As fun as the campaign can be, Perfect Dark made its name on the multiplayer, and that is still the most fun aspect of this remake. The wealth of options is amazing. There are six different game modes, 16 maps, and 43 weapons. If you can't get enough players together, you can round out your matches with bots that come with their own personalities, from a pacifist who collects every gun but never fires, to a brawler who only punches. You can even go online with up to seven other players, which creates some insane situations, especially in explosive-heavy matches. Unfortunately, online play does suffer from a good amount of lag in every mode. There is still something to be said for playing split-screen, local multiplayer. This game was built with this setup in mind, and it's still rewarding to peek at your buddy's screen and see that you're lined up in the sights of his farsight or that he's laying down proximity mines in the adjacent doorway. Perfect Dark does not have many modern amenities. There are no persistent rewards, no way to record your matches, and there isn't even a jump button. But the excellent level design, cache of deadly weapons, and frantic match types make this almost as fun today as it was 10 years ago.

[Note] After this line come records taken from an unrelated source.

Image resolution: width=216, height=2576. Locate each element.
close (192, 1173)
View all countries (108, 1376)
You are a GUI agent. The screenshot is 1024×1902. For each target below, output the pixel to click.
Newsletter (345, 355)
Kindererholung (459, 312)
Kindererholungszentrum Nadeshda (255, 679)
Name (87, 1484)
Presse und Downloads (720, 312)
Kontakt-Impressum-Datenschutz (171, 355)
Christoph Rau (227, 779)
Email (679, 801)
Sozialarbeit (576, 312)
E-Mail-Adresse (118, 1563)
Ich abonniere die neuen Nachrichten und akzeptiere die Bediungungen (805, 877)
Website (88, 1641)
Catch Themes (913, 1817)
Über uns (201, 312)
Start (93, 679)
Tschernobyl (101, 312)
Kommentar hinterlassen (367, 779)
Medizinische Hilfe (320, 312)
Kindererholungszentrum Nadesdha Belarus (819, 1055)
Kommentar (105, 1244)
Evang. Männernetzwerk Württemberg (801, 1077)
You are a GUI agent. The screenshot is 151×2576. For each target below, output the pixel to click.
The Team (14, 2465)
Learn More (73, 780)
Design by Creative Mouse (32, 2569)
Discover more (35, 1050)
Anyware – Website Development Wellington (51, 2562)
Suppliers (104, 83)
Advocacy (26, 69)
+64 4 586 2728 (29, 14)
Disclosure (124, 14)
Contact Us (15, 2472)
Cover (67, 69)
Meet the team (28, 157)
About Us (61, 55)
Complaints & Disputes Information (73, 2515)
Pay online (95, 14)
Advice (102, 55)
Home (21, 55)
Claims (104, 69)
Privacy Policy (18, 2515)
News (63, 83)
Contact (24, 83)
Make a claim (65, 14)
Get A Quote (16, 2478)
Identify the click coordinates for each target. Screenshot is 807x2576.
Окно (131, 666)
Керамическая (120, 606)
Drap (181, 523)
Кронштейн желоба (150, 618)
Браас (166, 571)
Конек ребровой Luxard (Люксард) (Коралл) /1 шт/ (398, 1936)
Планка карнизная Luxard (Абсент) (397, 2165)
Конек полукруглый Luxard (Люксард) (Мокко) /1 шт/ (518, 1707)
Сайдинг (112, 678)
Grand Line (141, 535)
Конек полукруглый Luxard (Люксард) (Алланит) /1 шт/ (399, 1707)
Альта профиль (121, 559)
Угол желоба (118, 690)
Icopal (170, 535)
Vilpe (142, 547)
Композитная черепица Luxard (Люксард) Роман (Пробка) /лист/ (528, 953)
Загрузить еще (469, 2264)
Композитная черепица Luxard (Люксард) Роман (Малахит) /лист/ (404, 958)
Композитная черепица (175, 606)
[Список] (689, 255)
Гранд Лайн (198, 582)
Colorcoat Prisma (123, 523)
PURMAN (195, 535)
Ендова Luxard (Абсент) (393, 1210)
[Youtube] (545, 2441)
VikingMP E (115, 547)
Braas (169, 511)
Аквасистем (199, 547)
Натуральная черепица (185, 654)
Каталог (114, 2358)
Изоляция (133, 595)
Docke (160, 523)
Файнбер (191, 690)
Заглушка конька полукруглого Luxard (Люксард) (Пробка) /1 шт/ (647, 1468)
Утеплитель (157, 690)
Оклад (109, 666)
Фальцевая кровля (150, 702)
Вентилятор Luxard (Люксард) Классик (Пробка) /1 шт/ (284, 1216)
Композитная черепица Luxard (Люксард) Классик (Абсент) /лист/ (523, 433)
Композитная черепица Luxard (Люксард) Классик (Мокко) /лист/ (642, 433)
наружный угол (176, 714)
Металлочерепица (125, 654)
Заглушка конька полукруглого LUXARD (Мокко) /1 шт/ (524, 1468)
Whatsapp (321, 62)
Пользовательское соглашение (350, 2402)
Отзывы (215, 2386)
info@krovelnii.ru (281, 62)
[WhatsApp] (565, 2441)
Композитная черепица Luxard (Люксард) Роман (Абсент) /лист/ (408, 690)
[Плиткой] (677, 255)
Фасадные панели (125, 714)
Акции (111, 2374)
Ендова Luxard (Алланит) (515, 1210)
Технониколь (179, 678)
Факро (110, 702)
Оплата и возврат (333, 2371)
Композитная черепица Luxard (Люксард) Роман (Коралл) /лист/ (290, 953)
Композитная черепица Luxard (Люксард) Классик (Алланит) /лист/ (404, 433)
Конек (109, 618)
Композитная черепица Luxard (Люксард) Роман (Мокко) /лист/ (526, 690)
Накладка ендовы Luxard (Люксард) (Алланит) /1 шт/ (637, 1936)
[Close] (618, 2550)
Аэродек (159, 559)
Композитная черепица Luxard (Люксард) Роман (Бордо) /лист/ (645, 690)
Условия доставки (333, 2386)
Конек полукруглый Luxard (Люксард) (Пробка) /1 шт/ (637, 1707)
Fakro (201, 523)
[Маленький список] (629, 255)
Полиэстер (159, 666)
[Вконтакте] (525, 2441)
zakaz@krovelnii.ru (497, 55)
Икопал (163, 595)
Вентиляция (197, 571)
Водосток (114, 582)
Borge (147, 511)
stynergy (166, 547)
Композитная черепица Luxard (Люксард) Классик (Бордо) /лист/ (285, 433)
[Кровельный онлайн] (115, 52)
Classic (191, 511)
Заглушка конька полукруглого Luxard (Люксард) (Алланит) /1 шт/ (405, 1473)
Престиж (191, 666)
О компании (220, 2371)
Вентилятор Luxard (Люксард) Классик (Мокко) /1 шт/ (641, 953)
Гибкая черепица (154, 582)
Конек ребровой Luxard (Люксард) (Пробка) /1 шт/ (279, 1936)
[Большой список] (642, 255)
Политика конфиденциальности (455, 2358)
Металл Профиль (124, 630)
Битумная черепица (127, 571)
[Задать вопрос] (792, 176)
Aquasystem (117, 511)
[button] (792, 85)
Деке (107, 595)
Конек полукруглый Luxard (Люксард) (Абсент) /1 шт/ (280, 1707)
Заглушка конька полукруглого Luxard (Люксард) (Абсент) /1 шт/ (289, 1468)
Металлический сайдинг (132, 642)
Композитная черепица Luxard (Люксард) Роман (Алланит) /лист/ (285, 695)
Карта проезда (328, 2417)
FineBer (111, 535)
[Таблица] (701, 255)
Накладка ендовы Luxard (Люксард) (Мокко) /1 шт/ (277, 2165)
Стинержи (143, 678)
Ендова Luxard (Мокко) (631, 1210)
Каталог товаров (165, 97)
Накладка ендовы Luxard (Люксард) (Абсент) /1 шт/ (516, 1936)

All that fun can't be realized until you can come to grips with the sometimes imperfect controls. Aiming is really finicky in Perfect Dark. There's no fine touch when aiming down the sights which makes it difficult to line up a headshot or nail an enemy right in the knee. This is especially noticeable when using a sniper rifle so those long-range weapons are all but pointless during intense action sequences. However, the controls still work well if you don't care about precision aiming. It's easy to slide around corners and blast enemies with a quick shot from your Cyclone, putting the emphasis on speedy gun duels rather than slow-paced wars of attrition. Perfect Dark does have control annoyances, but they're easy enough to get a handle on after a few minutes of playing.
Perfect Dark is jam-packed with content. Most console shooters have a campaign and a competitive mode, but Perfect Dark goes beyond even modern standards. Counter-Op offers a unique way to experience the campaign, giving one player control of the enemy AI as he tries to foil his friend's attempt to save the world. You can also play through Story mode cooperatively, which requires a strong emphasis on communication and careful planning because one wrong move can terminate the whole operation. Those two modes are limited to two players, but Challenge mode offers a chance for four players to team up against bots. These objective-based matches are exceedingly difficult but are so rewarding to plow through with some friends. Finally, there's a firing range that lets you not only hone your weapon skills, but earn medals based on your performance as well. Despite some outdated design decisions, this is still a fun and exciting shooter, and for only 800 Microsoft points, it's well worth going back to.